Elke vennootschap mag (en moet) op elk stuk dat van haar uitgaat (zoals facturen) haar identiteit – en dus ook haar vennootschapsnaam – vermelden krachtens art. 78 W.Venn.
De bescherming van de vennootschapsnaam houdt pas op te bestaan zodra de benaming niet langer door de vennootschap als vennootschapsnaam wordt gehanteerd, d.w.z. tot de publicatie van de beslissing tot naamswijziging of de beslissing waarmee de vereffening wordt afgesloten. Dit was ten deze niet het geval.

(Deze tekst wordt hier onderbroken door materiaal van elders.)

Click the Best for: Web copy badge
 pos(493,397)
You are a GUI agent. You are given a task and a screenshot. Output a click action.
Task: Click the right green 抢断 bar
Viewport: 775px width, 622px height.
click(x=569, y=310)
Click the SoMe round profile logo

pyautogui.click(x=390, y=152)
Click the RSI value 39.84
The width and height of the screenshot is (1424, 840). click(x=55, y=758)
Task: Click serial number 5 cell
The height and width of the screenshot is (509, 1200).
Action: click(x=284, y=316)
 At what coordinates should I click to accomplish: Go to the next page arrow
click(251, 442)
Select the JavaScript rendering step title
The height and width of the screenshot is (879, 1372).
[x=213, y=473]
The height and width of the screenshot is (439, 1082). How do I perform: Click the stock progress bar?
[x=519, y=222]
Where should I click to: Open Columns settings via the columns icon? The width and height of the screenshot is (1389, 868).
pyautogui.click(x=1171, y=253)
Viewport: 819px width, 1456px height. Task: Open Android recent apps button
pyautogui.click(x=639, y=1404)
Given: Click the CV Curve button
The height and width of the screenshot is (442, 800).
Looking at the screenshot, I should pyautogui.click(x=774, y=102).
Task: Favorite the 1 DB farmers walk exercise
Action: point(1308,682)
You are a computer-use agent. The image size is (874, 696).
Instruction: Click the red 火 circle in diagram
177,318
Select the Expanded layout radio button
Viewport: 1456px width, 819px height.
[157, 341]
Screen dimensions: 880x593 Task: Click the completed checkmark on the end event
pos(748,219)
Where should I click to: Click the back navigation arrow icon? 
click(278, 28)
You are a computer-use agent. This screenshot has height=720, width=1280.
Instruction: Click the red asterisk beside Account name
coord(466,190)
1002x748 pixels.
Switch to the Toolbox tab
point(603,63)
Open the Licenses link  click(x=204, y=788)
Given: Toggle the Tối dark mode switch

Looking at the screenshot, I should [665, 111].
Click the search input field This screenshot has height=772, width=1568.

Bij conflicten tussen een handelsnaam en een vennootschapsnaam dient ook aan de vennootschapsnaam voorrang te worden gegeven, wegens de directe bescherming geboden in de vennootschapswetgeving. Deze bescherming is zelfs absoluut (P. Maeyaert, De bescherming van de handelsnaam en de vennootschapsnaam in België, Brussel, Larcier, 2006, p. 14, nr. 28).
Het gebruik door een overlater van haar vennootschapsnaam en de bijhorende domeinnaam is na overdracht van een handelszaak met uithangbord en zonder verbod tot verder gebruik van de vennootschapsnaam dan ook niet onrechtmatig en maakt geen schending uit van enige contractuele verplichting.
Ten deze diende de overnemer te weten dat de overlater, na de overname rechtspersoonlijkheid behield, en dus haar vennootschapsnaam kon blijven gebruiken.
Bovendien heeft de overnemer geen specifiek verbod bedongen inzake het gebruik van de vennootschapsbenaming van de overlater, voor zover een dergelijk verbod al rechtsgeldig zou zijn.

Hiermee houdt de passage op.